Obsession over class rank no longer a priority


Gabby Norman, Managing Editor

Sophomore year, I watched Kyle Martin’s valedictory speech. He had graduated from the King’s Academy in 2019 with a 4.64-grade point average. I was 8th in the class, after having dropped from 5th. My dad had sent it to me, and I opened it in the car while we were waiting in line at the drive-through Kroger pharmacy. Martin’s 8-minute video changed my whole life. He talked about how hard he worked, how when he had his name called for valedictorian, his heart was racing, he was insanely happy, euphoric even. He felt this for about 15 seconds. For 15 seconds, his problems melted away. He had achieved the thing he had spent his last year sacrificing for. 

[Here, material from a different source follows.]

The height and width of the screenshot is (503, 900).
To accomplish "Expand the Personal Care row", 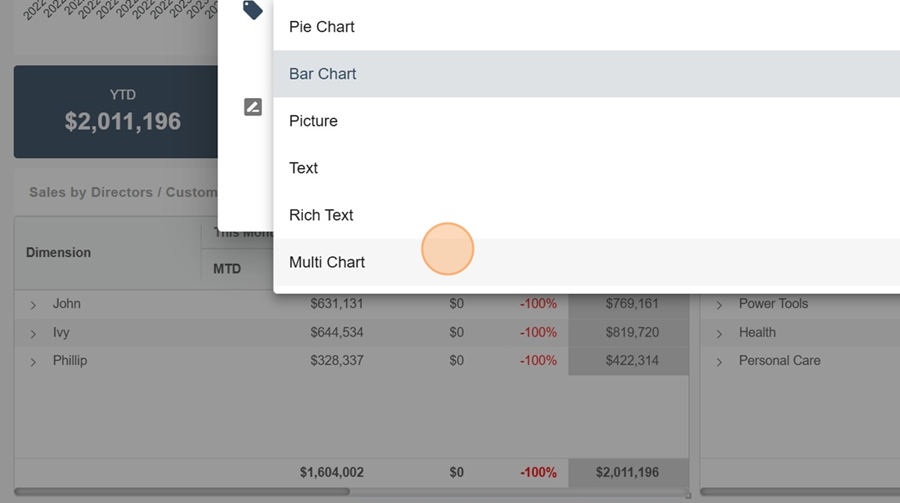I will [x=719, y=361].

But when the 16th second came, he felt nothing.

His problems didn’t magically go away, instead, he was left with a silver stole and the knowledge that in his quest for this achievement, he had made many sacrifices, left people behind. 

It was at this moment that I realized I didn’t want to make the same mistake he had. I didn’t want to let this one thing cause me stress and take away from my relationships with friends and family. 

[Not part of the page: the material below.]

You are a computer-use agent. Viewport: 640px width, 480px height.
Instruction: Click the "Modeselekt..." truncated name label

I’m not saying I’m not working hard, I always will. I’ve always been the type of person to go above and beyond, and I hope I always will be. I’m not going to let it control my life anymore, and neither should you. I’m not going to spend 8 hours meticulously going over documents instead of cooking with my sister. I’m not going to get physically sick over a bad grade anymore or cry when I get a not-so-great grade.

You see, that’s what happens. We push ourselves to perfection, forgetting that the only perfection to push ourselves to is the one we see for ourselves. When we do that, are we really helping ourselves?

Over the last 17 years, I’ve realized something, and I believe a lot more people are starting to realize it, too. We aren’t 100% learning. We’re competing. There’s a difference.

It was at this moment that I realized I didn’t want to make the same mistake [Kyle Martin] had. I didn’t want to let this one thing cause me stress and take away from my relationships with friends and family. 

In high school, it’s all about who has the best grades, the best GPA. You need to take advanced classes for a better GPA, and you need a good GPA for a good class rank, and the better your class rank, the better luck you’ll have getting into college. This is great, except for the fact that you don’t have to be smart to have a good class rank, and vice versa. The smartest kid in the class could have a terrible rank. It’s a system, and the better you are at it, the more willing you are to sacrifice, the better you will do. 

I’ll put it in simple terms. If I took all AP classes, that’s about an hour to two hours of homework, per class, every night. That’s seven to 14 hours of homework. Number one, it’s just not feasible, and number two, what if you’re an athlete or in band or choir? That’s tough but pick one. Either take classes to improve your grade, or choose to do what you love and suffer the consequences. 

COVID has made things harder by adding yet another factor to the list. Virtual allows you more freedom, but if you have a question? Better hope your teacher doesn’t take two days to answer. 

The argument will be that there has to be a balance between work and fun, but in reality, finding that balance is like finding a needle in a haystack. I’ve had to make my decision. I’m a multisport athlete, managing editor of the school newspaper, vice president of the book club, in four national honor societies, and I’m taking three advanced placement classes. My class rank is still dropping. I could give up my life, sell my soul for a better rank, but is it really worth it?

Students, upon entering the gates of high school, have to make the choice that will determine the rest of their high school career: will you play the game, or not risk having regrets in the sixteenth second?